TASK INSTRUCTIONS » Give again, word for word, every line below from the one that has "Task: Click the 'Middle" through the one that has "The height and width of the screenshot is (1466, 2202).", both included, and no others.

INPUT »
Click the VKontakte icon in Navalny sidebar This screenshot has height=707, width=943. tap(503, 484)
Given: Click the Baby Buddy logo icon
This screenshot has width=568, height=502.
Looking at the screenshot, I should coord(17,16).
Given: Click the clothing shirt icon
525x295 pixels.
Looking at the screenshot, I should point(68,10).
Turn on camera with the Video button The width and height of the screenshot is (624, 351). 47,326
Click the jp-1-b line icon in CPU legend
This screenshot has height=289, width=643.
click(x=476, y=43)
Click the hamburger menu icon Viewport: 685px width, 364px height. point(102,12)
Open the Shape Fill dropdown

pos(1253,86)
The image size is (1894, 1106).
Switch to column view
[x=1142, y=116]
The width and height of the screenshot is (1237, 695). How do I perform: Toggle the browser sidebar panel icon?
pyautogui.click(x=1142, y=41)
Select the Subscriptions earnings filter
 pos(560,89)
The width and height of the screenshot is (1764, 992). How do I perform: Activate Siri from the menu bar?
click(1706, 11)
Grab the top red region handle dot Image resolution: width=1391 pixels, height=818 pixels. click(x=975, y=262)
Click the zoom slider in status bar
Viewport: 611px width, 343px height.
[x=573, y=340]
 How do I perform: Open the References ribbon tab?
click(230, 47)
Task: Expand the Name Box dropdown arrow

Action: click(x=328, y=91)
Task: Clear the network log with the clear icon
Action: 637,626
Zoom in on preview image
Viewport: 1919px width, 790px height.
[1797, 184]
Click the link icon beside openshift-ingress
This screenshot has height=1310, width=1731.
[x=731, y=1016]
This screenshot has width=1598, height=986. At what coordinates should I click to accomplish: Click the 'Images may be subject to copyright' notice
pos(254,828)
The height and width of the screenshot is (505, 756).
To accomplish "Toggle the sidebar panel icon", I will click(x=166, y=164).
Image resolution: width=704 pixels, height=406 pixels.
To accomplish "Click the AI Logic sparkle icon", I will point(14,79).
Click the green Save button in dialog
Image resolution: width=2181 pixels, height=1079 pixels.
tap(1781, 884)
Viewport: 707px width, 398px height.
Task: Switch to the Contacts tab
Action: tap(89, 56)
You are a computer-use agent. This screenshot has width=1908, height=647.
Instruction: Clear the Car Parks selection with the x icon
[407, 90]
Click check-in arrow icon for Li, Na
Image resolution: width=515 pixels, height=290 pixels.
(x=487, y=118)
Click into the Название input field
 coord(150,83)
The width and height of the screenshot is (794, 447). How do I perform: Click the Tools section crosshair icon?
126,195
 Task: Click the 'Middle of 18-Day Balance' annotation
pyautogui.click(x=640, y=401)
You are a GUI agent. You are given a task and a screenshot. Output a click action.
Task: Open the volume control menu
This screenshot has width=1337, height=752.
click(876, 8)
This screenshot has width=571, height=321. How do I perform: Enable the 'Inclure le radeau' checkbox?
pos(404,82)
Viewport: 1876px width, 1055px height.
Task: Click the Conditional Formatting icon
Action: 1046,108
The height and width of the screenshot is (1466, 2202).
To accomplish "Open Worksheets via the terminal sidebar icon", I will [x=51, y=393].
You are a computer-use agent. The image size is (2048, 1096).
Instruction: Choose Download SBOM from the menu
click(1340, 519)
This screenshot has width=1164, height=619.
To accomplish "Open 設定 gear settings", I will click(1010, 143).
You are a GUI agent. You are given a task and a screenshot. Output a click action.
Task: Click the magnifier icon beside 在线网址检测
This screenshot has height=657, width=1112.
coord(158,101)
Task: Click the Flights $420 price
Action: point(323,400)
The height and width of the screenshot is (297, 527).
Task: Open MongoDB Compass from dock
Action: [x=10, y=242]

RESULT OF THE EXERCISE »
 Task: Click the 'Middle of 18-Day Balance' annotation
pyautogui.click(x=640, y=401)
You are a GUI agent. You are given a task and a screenshot. Output a click action.
Task: Open the volume control menu
This screenshot has width=1337, height=752.
click(876, 8)
This screenshot has width=571, height=321. How do I perform: Enable the 'Inclure le radeau' checkbox?
pos(404,82)
Viewport: 1876px width, 1055px height.
Task: Click the Conditional Formatting icon
Action: 1046,108
The height and width of the screenshot is (1466, 2202).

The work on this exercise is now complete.